= Famo =

Genre of music from Lesotho

Famo Famo started as a rural music among Lesotho's shepherds, but migrated to the urban areas along with the Basotho who went to work in South Africa's mines in the 20th century. "It was there where they were introduced to an accordion," says Mpho Malikeng, a Maseru musician and artist who is an expert on famo.

==Characteristics==
As a very popular form of music in Lesotho, famo consists of male or female singing and ululations. Instrumental support comes from an accordion, a drum and a bass. Songs often refer to urban life, and female singers can use their singing to challenge their male counterparts.

==History==

The introduction of Basotho migrant labour from Lesotho into South African mines in the 1920s led to the development of famo. It originated in the setolotolo bow songs that the menfolk would sing as they walked along, alternating between the bow to fill in the chorus and the voice as the lead part. With the introduction of European instruments, the korosetina (concertina) and koriana (accordion) were adopted. The concertina was initially favoured as it could be played whilst singing
and was easily carried but the accordion was eventually favoured for its bigger sound which was better for dancing.

The music and singing combination of famo was performed in the shebeens where the workers drank and chatted and also down in the mines whilst they toiled. The name famo came from the phrase ho re famo, to flare the nostrils or to throw up one's garments. The dancing girls who had followed the men to South Africa and entertained them in the shebeens perfected a dance with their short skirts that allowed them to artfully flick up the skirt, exposing their naked rear. The performers were careful not to wear underwear.

In 1963 reforms to South African regulations meant the repatriation of thousands of women and famo performers and shebeen danceers were forced back to Lesotho. This encouraged the creation of ensembles that were rounded out by a drummer. The moropa drum they used was a 20-litre tar can topped by a piece of inner tube as the drumhead, with manyenenyene, metal bottle tops or jangles, to provide a jingling alternative to the thump of the drum. The drumsticks themselves were made from slices of tire.

Since the 1920s music companies had been looking for African music they could commercialise.
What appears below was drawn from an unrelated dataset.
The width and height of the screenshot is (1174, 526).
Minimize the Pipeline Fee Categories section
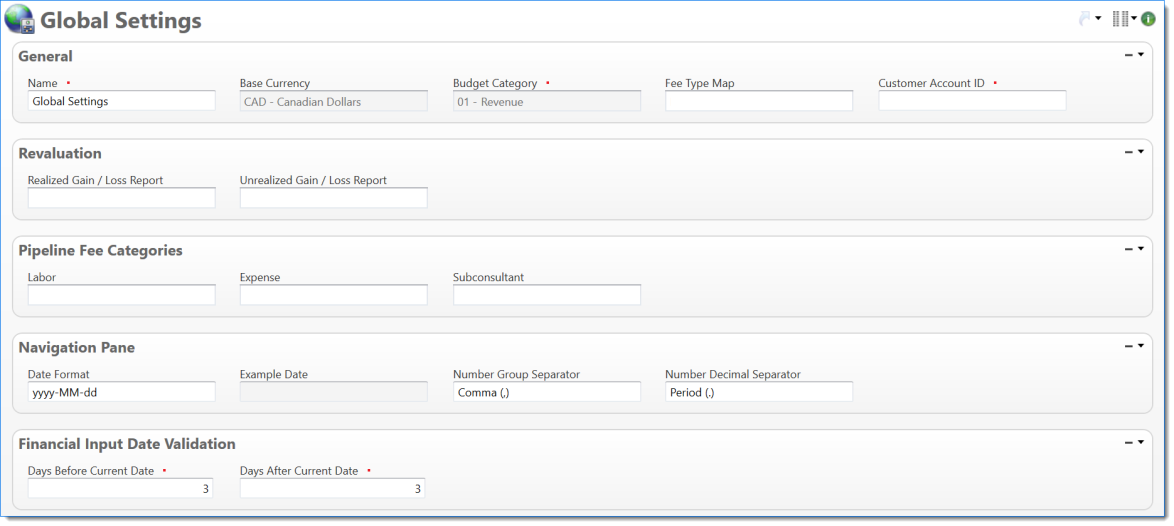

What turned the music of the shebeens into a national music for the Basotho was the rise of major recording personalities amongst the famo ensembles.

==Artists==
In the late 1960s the first major recording artists to make a living from famo were Tau ea Matšekha (Lion of Matšekha, Matšekheng/Habo Matšekha is an area in Northern Lesotho) made up of Forere Motloheloa (accordionist) and Apollo Ntabanyane (vocalist/composer). The pair met and honed their musical act in the mines and shebeens but their success with albums such as Peete Kea Falla (Peete's Place I'm Quitting) released by EMI led Ntabanyane to leave and set up his own group. In 1974 he even declared himself "King of Famo" at a concert at Maseru's Airport Hotel that was attended by Her Majesty 'MaMohato, wife of Lesotho's King Moshoeshoe II.
Later successful artists include David Sello Motaung's Tau ea Linare in the 1980s and southern Lesotho's Mahosana Akaphamong. It was hard for many to give up their normal jobs and make a living from famo performances and records, but some shebeens would offer paid competitions for female singers, the most renowned being Puseletso Seema, a veteran with 40 years of performance experience.

Mosotho Chakela is a current star in famo music, having performed at the Macufe Mangaung African Cultural Festival and Morija Arts & Cultural Festival. In 2006 Chakela was awarded a South African Traditional Music Award for best musician in the famo music category.